In the last post I started a student memoir from a Rockhurst English class taught by Dr. Martin. Here is part two of the memoir (see March 11th post for beginning). Enjoy.

. . . My first impulse was to get the dreaded class out of the way. I knew I would hate it to the end, and the only chance I saw for getting a good grade was selling my soul to the devil. Such a Faustian outlook managed to convince the more rational part of myself that math was too torturous for my first semester, and so that fall of my freshman year was delightfully math-free. College had a strange effect on me. I found I relished the stress, the difficulty—the blur of papers and exams and procrastinated assignments. Having been homeschooled throughout grade school and high school, I had never really felt the pressure to achieve good grades. To do well, certainly, but not for a grade. As the weeks dragged by and I immersed myself in history, psychology, composition, and philosophy, my aspirations began a series of quantum leaps. When I was much younger, before I’d realized what I figured then to be the unfortunate union of math and science, I had wanted to be a doctor. Perhaps my sudden proximity to others who were actually pursuing this ambition reawakened this dormant notion. All at once it seemed possible. Even so, the two semesters of math required by most medical schools made me anxious.

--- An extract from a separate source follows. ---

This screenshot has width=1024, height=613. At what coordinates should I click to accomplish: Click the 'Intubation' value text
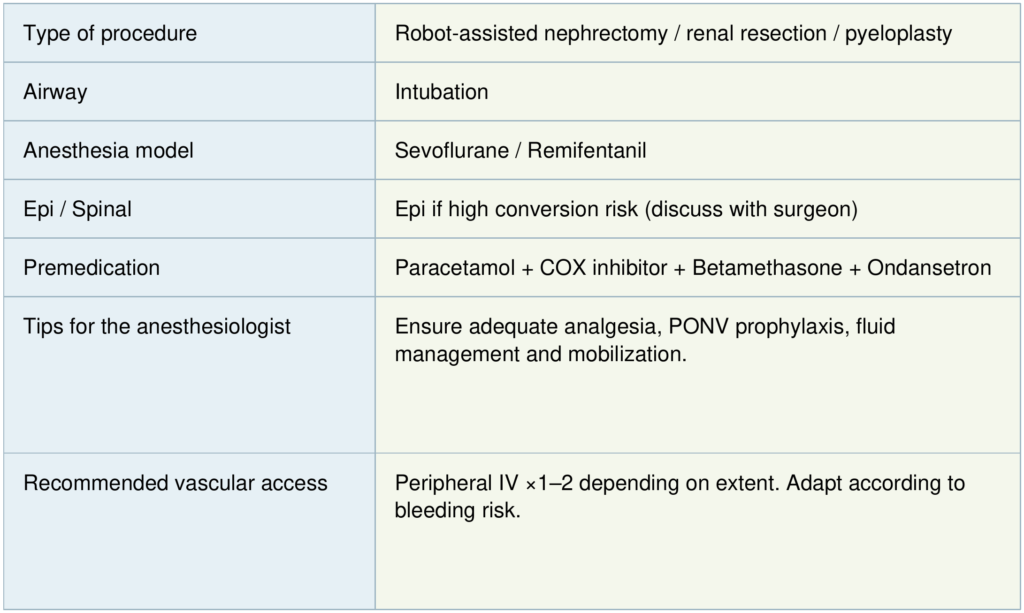pos(441,92)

“I want to be pre-med,” I confided to one of my professors. “But I’m afraid it’ll be too hard.”
He regarded me sympathetically, as if he’d glimpsed in my words the awful fear of failure that had so often paralyzed me in the past. “. . . the only thing I would be worried about is it being too easy.”
The words emboldened me. I was registered for Precalculus the next semester, and I decided I would get an A in that class. In the meantime I began a sort of mental conditioning program. Math couldn’t be as bad as I remembered. It was all perspective. I had learned to hate it, had learned to fear it, and if I could somehow teach myself to look at each equation and graph with a smile and an open mind, I could be good at math.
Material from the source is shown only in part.